◆ WHAT IS EXPECTED ◆
Change "screenshot" to "image" in the items from the line containing "The height and" through the end of the items, leaving all other wording the same. Reproduce only those lines, and omit the pictures.
____ DATA TO EXAMINE
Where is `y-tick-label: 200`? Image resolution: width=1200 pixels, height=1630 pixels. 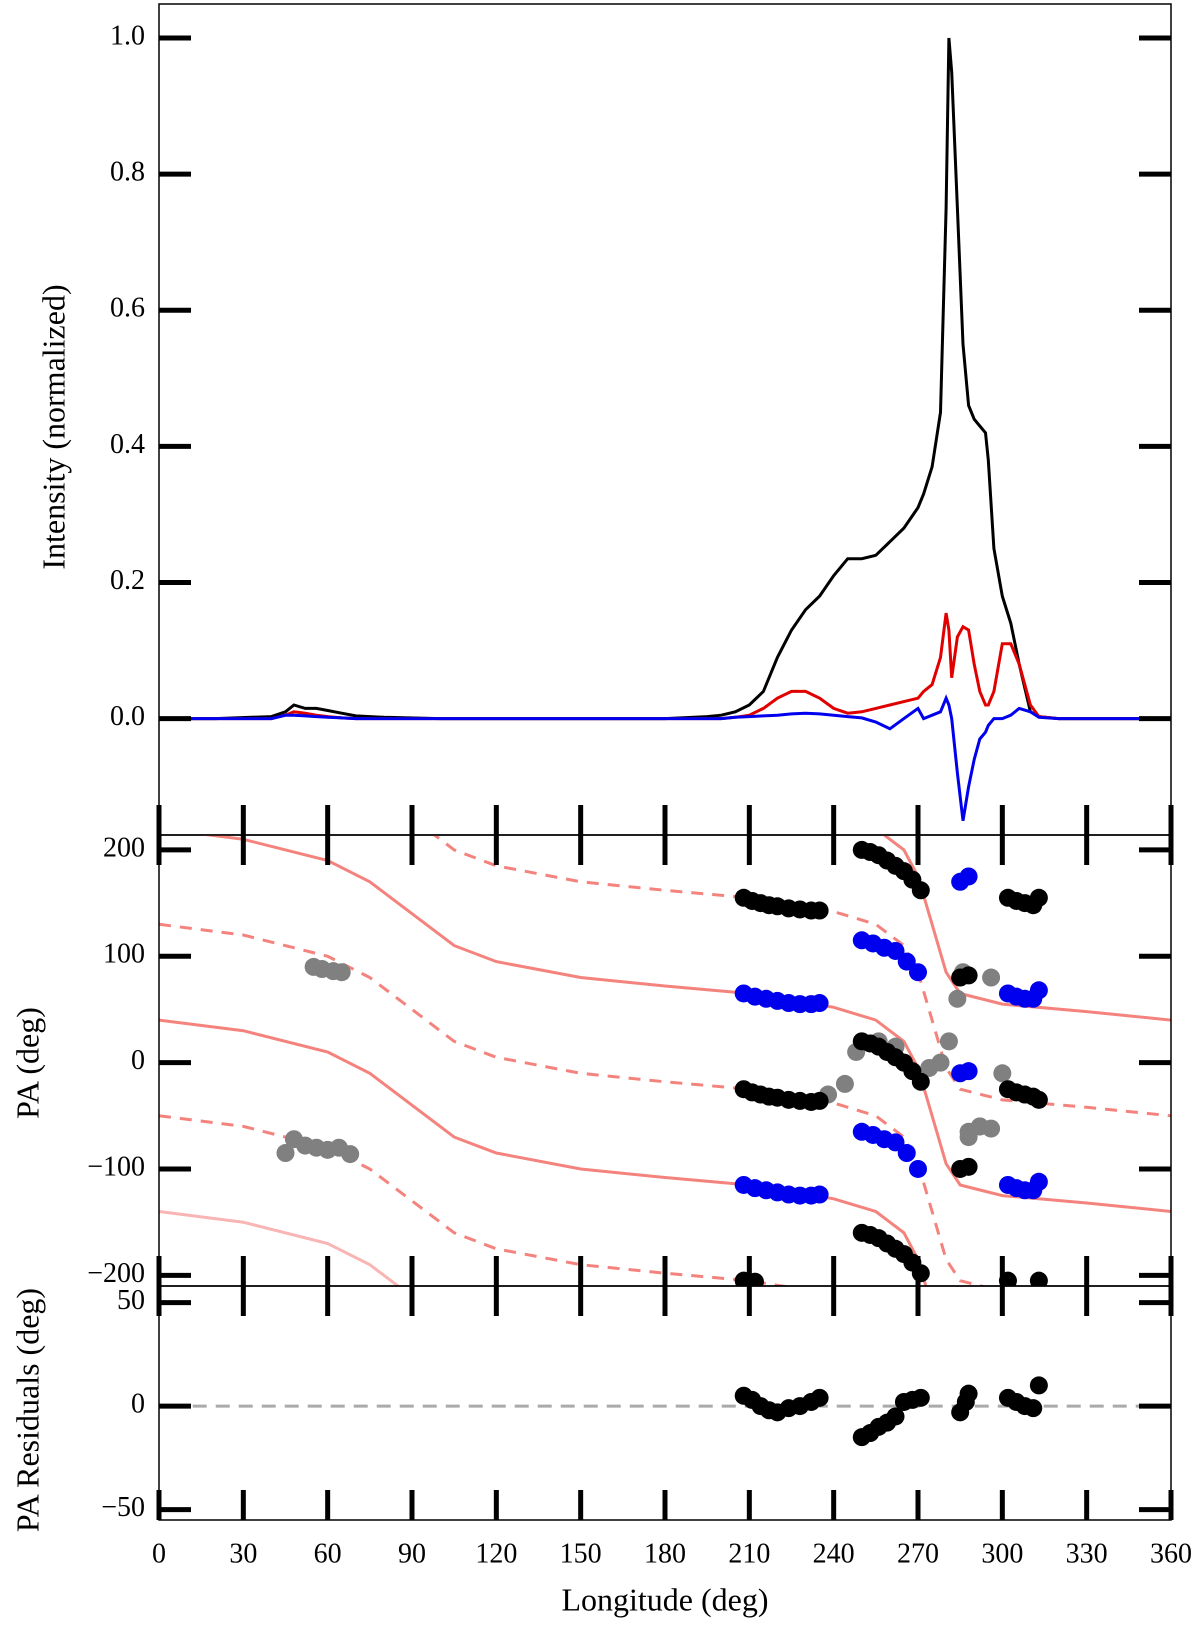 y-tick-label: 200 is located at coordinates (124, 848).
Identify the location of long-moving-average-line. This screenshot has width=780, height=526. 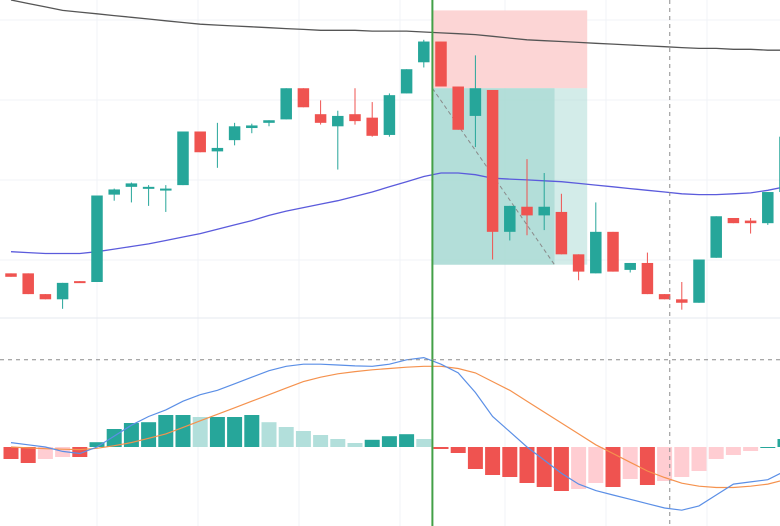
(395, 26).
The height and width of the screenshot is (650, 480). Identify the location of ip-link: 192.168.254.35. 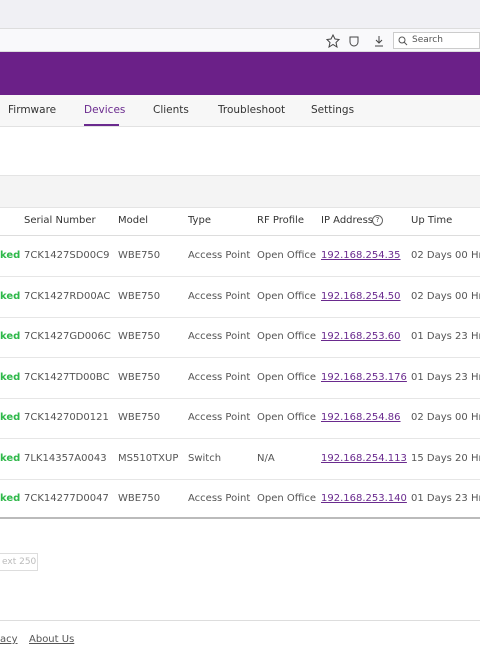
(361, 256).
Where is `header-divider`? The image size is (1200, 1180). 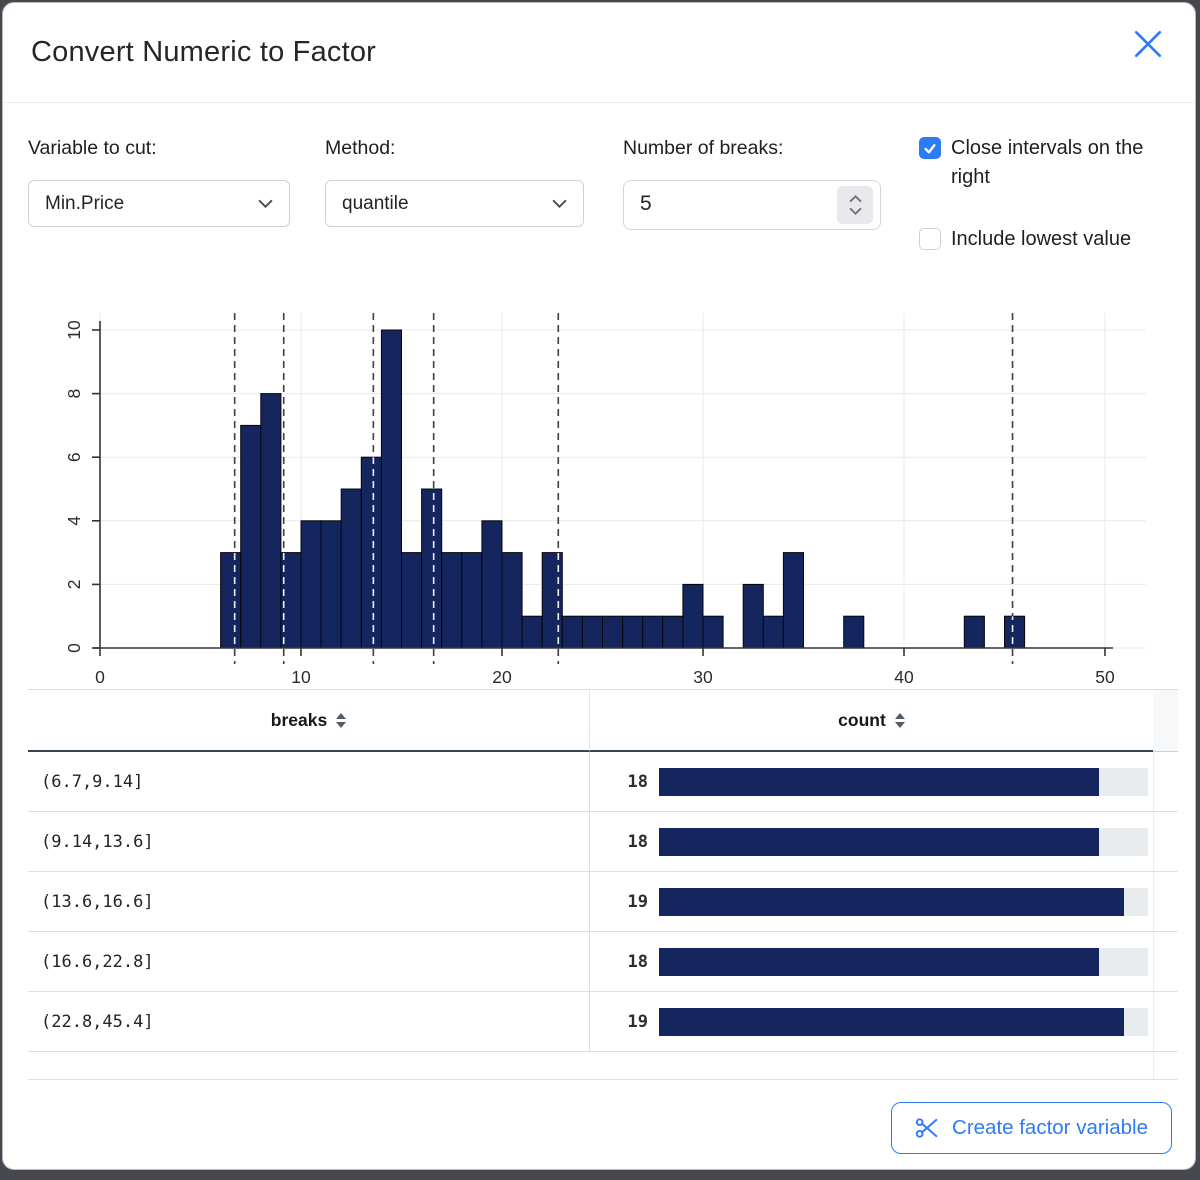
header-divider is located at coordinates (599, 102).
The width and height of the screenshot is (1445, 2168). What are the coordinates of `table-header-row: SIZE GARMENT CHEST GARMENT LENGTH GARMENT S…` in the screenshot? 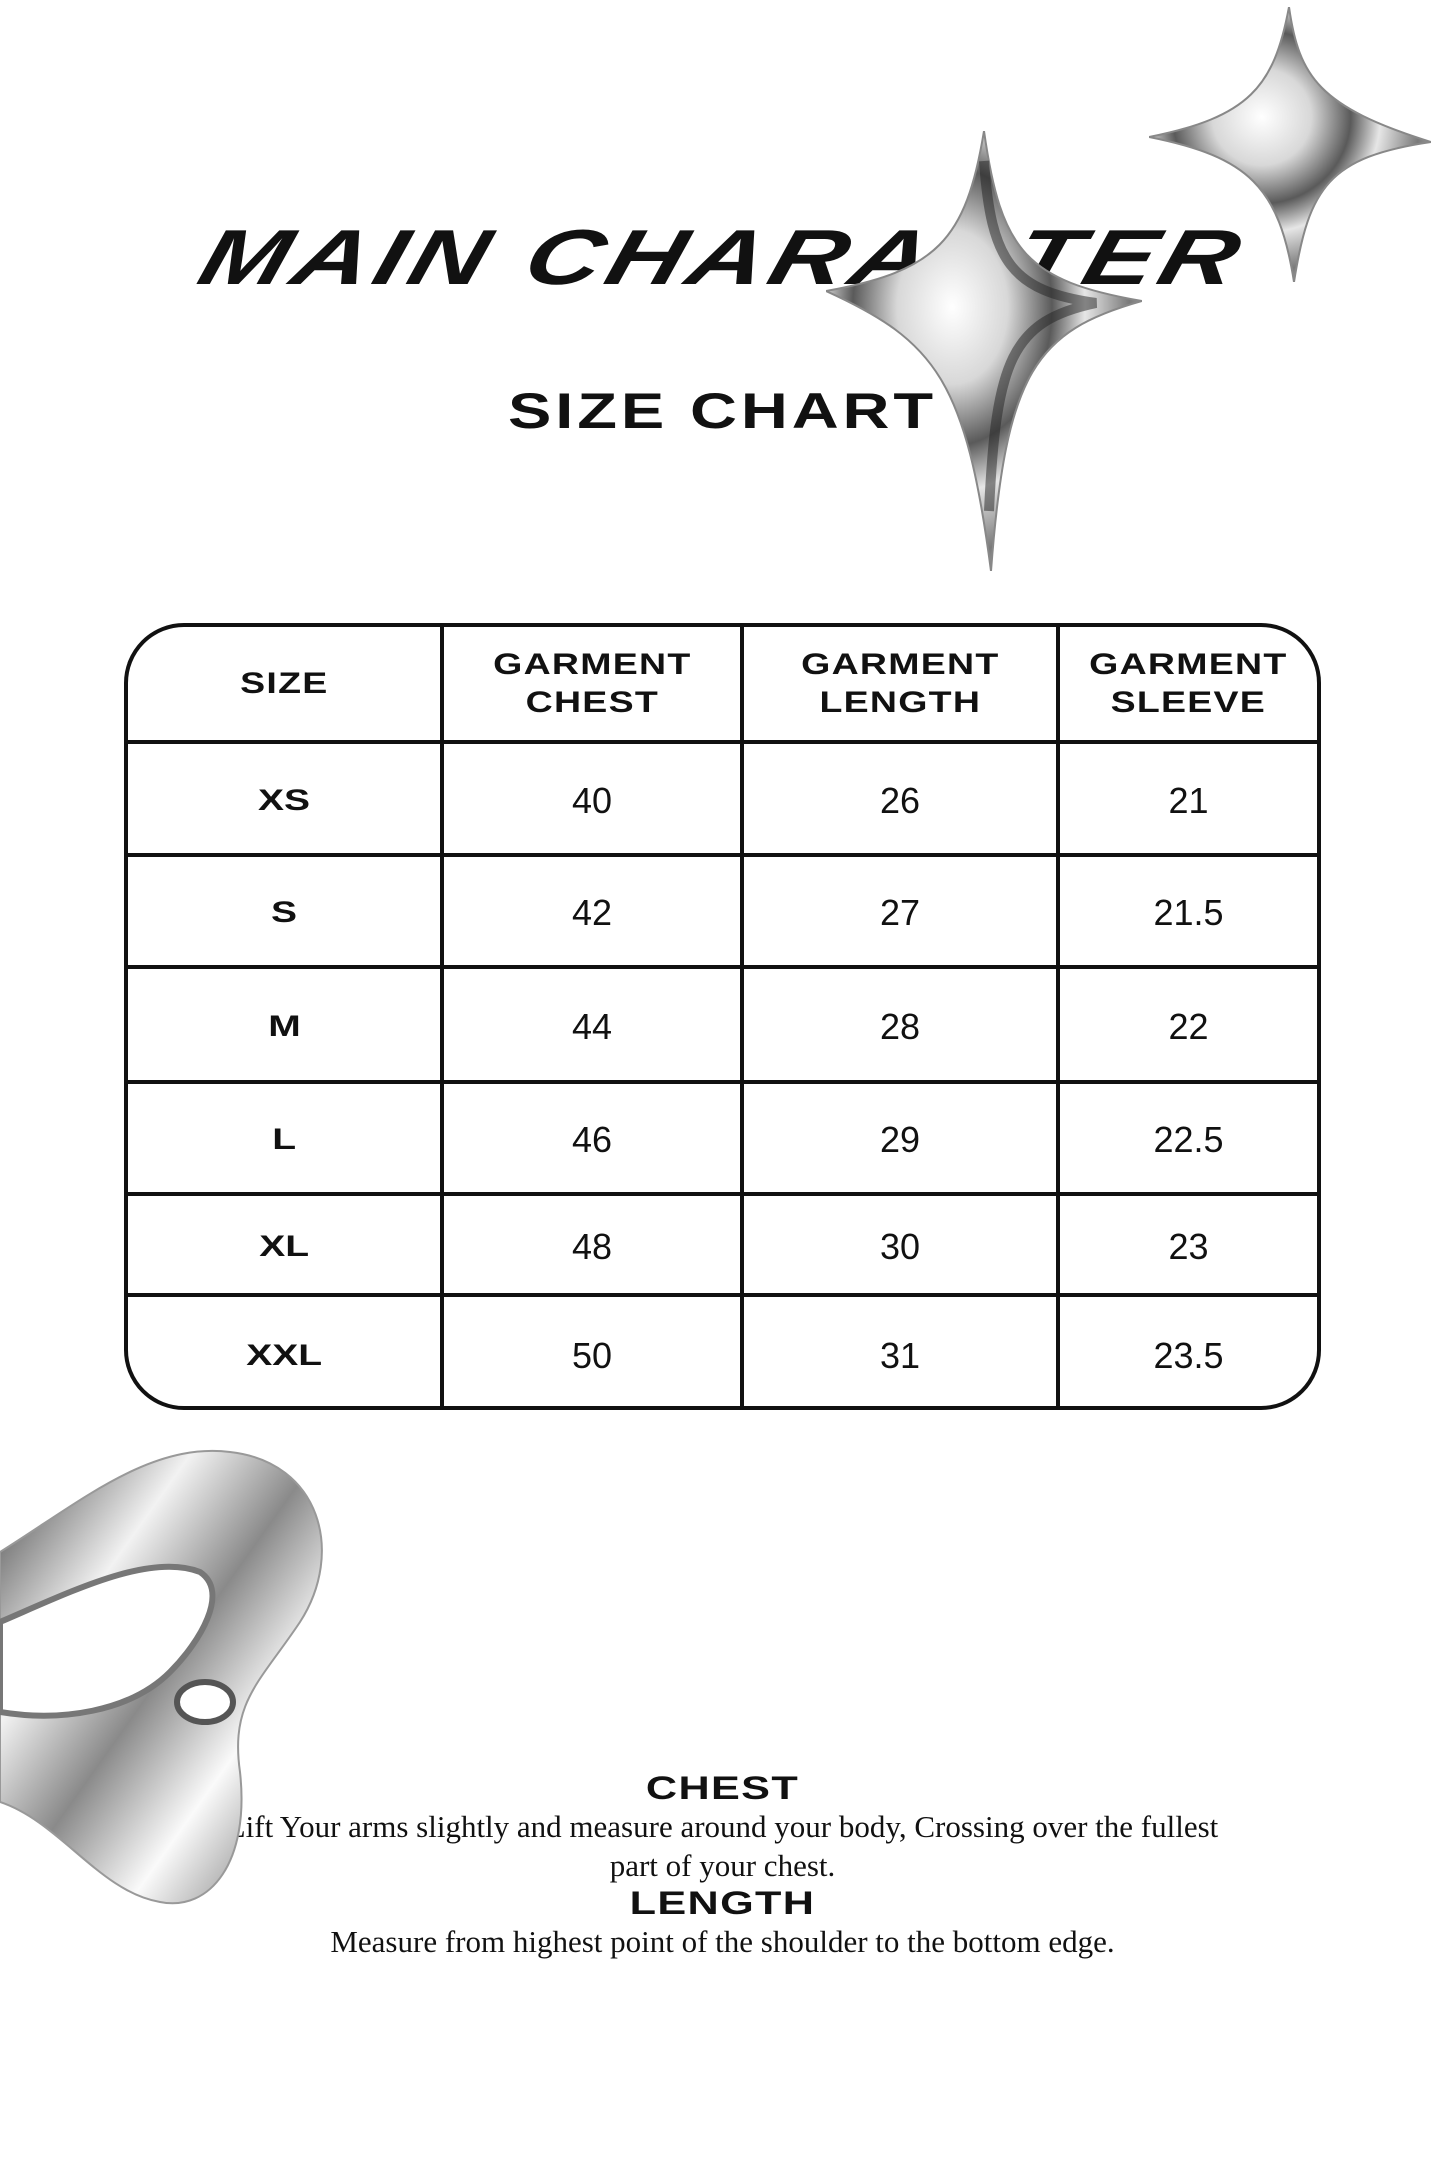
________
◆ ANSWER FOR THE TASK ◆
The height and width of the image is (650, 480). Identify the location of ip-link: 192.168.254.35. 
(361, 256).
Where is `header-divider`? The image size is (1200, 1180). 
header-divider is located at coordinates (599, 102).
The width and height of the image is (1445, 2168). What are the coordinates of `table-header-row: SIZE GARMENT CHEST GARMENT LENGTH GARMENT S…` in the image? 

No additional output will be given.